─── Pasaje citado ───

La cuestión no es, como en el caso de la muerte de nuestros mayores, una cuestión de duelo adecuado, paciencia y tiempo. Cuando uno de nuestros hijos muere, podemos llorar su pérdida, ser pacientes, darle tiempo y, aun así, descubrir que la herida no mejora, que el tiempo no cura y que no podemos aceptar plenamente lo que ha sucedido.

Hace cien años, Alfred Edward Housman escribió un famoso poema titulado «A un atleta que murió joven».  En un momento dado, le dice esto al joven que ha fallecido:

Muchacho inteligente, que se escabulle a tiempo

De los campos donde la gloria no permanece.

A veces, una muerte prematura congela para siempre la belleza de una persona joven que, con el tiempo, acabaría desapareciendo. Morir joven es morir en pleno apogeo, en la belleza de la juventud.

─── Datos guardados ───

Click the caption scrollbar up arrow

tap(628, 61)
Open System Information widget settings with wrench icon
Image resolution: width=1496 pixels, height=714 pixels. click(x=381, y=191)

───

Lista de tareas -
[A] Cita del pasaje citado todo lo que va desde "Hace cien años, Alfred" hasta "gloria no permanece.".
[B] Según el pasaje citado, ¿qué título tiene el poema que Alfred Edward Housman escribió hace cien años?
[C] Resume el pasaje citado en dos oraciones.

Resultados -
[A]
Hace cien años, Alfred Edward Housman escribió un famoso poema titulado «A un atleta que murió joven».  En un momento dado, le dice esto al joven que ha fallecido:

Muchacho inteligente, que se escabulle a tiempo

De los campos donde la gloria no permanece.

[B] «A un atleta que murió joven».

[C] Cuando muere uno de nuestros hijos, a diferencia de lo que ocurre con la muerte de nuestros mayores, el duelo, la paciencia y el tiempo pueden no curar la herida ni permitir aceptar plenamente lo sucedido. Hace cien años, Alfred Edward Housman escribió el poema «A un atleta que murió joven», y a veces una muerte prematura congela para siempre la belleza de una persona joven en pleno apogeo.